Run through the records and, wherever a line holds the word "will", return that line.

+++

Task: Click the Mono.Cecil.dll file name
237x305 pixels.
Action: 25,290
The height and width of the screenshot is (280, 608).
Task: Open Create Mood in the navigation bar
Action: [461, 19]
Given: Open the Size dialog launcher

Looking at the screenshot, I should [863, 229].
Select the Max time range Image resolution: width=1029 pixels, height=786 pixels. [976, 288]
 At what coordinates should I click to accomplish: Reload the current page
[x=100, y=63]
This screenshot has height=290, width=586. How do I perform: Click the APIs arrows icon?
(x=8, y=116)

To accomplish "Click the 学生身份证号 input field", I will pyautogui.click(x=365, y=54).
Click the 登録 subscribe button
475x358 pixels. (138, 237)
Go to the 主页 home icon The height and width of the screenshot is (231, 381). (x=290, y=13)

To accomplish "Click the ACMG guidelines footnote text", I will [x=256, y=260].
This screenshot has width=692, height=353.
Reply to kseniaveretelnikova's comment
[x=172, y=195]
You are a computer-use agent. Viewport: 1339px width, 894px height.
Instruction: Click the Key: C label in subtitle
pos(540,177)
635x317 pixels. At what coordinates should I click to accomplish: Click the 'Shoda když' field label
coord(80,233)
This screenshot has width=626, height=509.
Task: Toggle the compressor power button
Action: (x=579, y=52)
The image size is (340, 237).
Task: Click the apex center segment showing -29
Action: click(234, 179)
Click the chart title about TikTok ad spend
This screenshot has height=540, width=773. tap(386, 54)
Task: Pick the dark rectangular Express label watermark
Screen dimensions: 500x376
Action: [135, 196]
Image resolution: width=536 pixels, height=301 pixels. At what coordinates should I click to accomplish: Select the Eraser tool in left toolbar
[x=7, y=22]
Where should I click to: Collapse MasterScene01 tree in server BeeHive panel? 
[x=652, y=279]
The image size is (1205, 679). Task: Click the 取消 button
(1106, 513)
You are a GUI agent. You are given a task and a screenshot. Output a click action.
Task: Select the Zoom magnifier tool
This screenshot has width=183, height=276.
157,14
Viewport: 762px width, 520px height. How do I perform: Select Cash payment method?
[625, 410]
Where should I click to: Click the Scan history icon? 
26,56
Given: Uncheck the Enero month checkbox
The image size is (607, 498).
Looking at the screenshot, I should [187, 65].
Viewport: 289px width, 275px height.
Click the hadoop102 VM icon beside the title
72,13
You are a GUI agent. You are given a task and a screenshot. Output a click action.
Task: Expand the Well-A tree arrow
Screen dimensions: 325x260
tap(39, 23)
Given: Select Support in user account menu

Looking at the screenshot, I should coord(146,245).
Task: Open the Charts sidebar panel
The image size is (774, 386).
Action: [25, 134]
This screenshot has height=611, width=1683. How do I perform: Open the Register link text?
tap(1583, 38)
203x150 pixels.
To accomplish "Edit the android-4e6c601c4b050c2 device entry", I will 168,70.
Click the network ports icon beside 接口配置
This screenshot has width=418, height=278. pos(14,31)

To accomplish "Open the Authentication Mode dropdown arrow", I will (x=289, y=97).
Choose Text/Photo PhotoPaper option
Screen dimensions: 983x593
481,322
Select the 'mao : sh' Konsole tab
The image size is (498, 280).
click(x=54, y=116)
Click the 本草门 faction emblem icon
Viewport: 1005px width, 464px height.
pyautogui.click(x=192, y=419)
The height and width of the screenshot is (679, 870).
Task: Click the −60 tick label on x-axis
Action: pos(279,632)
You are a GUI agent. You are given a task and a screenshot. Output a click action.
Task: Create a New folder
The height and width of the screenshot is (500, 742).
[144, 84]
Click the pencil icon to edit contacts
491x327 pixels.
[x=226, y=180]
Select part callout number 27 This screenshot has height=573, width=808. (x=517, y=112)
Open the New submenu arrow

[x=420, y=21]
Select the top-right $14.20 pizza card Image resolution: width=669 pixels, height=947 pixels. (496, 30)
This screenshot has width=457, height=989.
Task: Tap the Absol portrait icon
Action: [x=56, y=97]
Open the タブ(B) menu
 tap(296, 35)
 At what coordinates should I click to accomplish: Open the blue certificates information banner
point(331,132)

+++

(SOLVED PROBLEM)
To accomplish "Click the 学生身份证号 input field", I will pyautogui.click(x=365, y=54).
To accomplish "Click the ACMG guidelines footnote text", I will [x=256, y=260].
To accomplish "Edit the android-4e6c601c4b050c2 device entry", I will 168,70.
To accomplish "Open the Authentication Mode dropdown arrow", I will (x=289, y=97).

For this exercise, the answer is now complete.